I could come up with 4 main reasons:
a) They try to overcompensate for their hurt Ego. Someone has hurt them in the past when they felt especially vulnerable and now they are trying to regain their power and self-confidence by hurting you.
b) They secretly fear that they have the same quality that they are making fun of. For example, if a person makes derogatory remarks about someone being overweight, they are most likely insecure about their own body and are afraid that people will notice it too.
c) They are deeply attached to their sufferings and failures. As weird as it may seem, many people refuse to let go of their negativity, because it brings some drama into their life and gives them something to worry about.
d) They crave attention and love. Just like teenagers when reaching a difficult age act out of spite to prove their own independence, adults defy social norms to get attention and a strong emotion out of you (even if it is a negative emotion).
How do you respond to mean people?
I have noticed that there are two spontaneous reactions when it comes to dealing with negative people 1) we get mean and rude back or 2) we let them run all over us while boiling inside with righteous indignation. Neither of these options seems particularly attractive.
In fact there is a better way to deal with mean people – do not let them get to you.
There is a great story on this topic:
“One day a man came up to Buddha and spat in his face. Buddha, slowly wiped of the spit with his shawl and asked, “Do you have anything more to say?” The man was not ready for this question, and ashamed he ran away.
That night the man could not get to sleep, because he realized that he had actually offended an enlightened person. The next morning he came back and fell in front of Buddha on his knees. Again Buddha looked at him and asked, “Do you have anything else to say”. The man was completely puzzled, “Yesterday I offended you and you didn’t get mad, today I am begging for your forgiveness and you are not happy. Why?!” Buddha looked at him with his peaceful smile and said, “Because I am not your Slave”.

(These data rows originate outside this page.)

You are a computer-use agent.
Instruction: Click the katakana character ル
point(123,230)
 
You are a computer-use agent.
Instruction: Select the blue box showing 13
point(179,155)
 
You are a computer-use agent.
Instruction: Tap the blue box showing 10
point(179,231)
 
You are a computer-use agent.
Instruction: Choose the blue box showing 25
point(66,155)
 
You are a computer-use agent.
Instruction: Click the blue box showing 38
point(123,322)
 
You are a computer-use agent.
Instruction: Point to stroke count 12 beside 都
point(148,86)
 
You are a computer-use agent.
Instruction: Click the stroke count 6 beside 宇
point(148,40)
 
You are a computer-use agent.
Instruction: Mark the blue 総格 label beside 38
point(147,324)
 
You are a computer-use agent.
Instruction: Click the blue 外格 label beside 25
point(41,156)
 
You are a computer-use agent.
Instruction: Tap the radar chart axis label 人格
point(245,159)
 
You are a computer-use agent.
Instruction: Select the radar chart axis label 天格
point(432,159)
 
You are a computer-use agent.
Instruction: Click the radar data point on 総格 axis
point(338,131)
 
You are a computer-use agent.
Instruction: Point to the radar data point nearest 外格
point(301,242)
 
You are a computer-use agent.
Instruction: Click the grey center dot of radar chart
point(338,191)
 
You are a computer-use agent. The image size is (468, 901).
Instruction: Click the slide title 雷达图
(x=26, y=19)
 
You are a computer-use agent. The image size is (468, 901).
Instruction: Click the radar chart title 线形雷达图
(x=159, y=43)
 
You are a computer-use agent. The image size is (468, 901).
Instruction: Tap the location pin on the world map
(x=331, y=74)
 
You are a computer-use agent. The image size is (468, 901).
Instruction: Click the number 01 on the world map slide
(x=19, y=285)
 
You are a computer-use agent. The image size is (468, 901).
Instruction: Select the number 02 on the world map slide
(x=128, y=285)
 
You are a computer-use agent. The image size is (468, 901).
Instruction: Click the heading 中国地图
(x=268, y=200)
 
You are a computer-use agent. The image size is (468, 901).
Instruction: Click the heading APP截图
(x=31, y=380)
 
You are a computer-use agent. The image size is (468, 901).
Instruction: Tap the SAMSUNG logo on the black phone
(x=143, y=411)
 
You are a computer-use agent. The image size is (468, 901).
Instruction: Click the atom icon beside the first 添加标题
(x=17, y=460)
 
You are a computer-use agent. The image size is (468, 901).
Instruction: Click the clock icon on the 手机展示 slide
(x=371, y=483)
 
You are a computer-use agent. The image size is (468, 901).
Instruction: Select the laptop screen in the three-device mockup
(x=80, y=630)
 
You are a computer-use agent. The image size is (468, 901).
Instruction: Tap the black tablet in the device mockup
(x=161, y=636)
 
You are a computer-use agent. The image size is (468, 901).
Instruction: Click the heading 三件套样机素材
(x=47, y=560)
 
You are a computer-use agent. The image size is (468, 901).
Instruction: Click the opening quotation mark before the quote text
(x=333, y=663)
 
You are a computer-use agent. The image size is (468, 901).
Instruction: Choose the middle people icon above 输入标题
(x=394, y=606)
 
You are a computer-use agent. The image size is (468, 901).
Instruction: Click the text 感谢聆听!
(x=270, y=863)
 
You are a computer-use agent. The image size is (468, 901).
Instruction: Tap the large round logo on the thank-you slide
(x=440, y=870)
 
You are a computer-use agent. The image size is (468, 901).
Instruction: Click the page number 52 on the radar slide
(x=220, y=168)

You can not enter a lake filled with silt and dirty water and come out clean. When you let mean people drag you down to their level, they start to control your actions and their negativity rubs off on to you.

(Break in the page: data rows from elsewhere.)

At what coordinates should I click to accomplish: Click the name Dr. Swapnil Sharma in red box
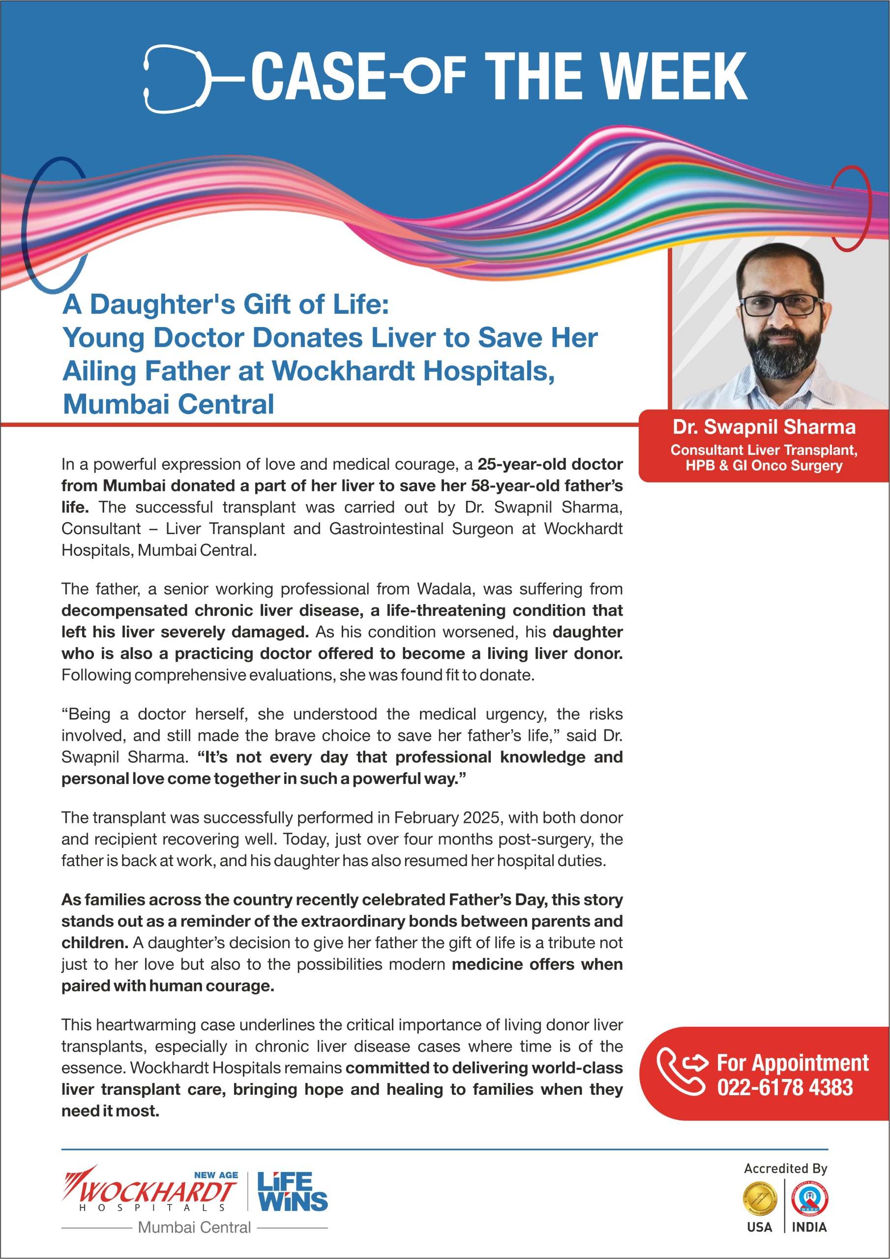[764, 427]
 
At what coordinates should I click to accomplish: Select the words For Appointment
[792, 1062]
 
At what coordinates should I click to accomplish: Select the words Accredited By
[785, 1168]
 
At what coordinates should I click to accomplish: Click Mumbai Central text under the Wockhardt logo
[194, 1227]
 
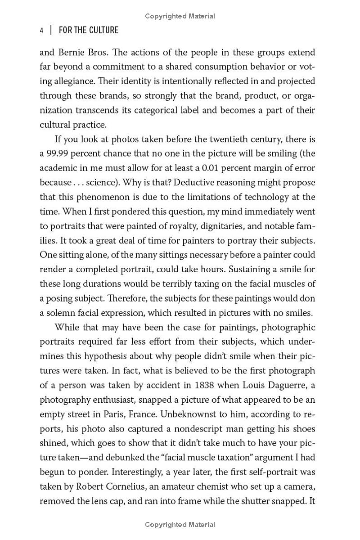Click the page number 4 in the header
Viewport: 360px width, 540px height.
tap(41, 31)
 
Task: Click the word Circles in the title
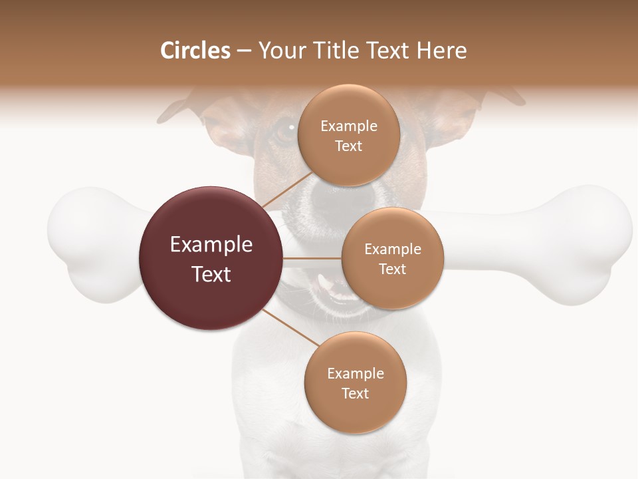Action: pyautogui.click(x=195, y=51)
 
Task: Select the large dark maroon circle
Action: pyautogui.click(x=210, y=258)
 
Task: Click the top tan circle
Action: pyautogui.click(x=349, y=135)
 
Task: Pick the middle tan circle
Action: pyautogui.click(x=392, y=258)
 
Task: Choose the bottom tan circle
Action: pyautogui.click(x=355, y=383)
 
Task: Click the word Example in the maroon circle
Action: pyautogui.click(x=211, y=245)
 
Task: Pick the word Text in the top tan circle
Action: pyautogui.click(x=349, y=146)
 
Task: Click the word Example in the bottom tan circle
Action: pyautogui.click(x=355, y=373)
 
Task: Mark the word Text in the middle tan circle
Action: pyautogui.click(x=392, y=269)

Think of mean people as huge garbage trucks. They are full of anger, frustration, hatred, disappointments and negativity. When that garbage starts to pile up, they feel the need to dump it on someone else (preferably someone who is in a good mood). If you have been chosen as a dump spot, do not allow them to run over you and do not spread this negativity onto other people.
Refuse to take all angry or offensive comments close to heart. Just smile and wish those people well, because they are the ones who deserve compassion more than anyone else. After all they carry tons of emotional garbage with them 24/7.
I do not like to use the phrase “kill them with kindness”, because it sounds vindictive. If behind your bright smile lays an attempt to provoke the person even further, then you are no better than they are. If you can not be truly kind to someone who is being mean to you, polite indifference will do just fine.
Remember, you do not have to attend every argument that you are invited to. Just say, “No, thanks” and move on to something that brings you joy and distracts your mind from indulging in negative emotions. You can pray, think of your favorite quote, sing a song in your head or just recall a funny story from your past. For example, when I feel irritated I usually repeat my positivity “mantra”. That is the only reason why one infamous taxi driver did not get yelled at.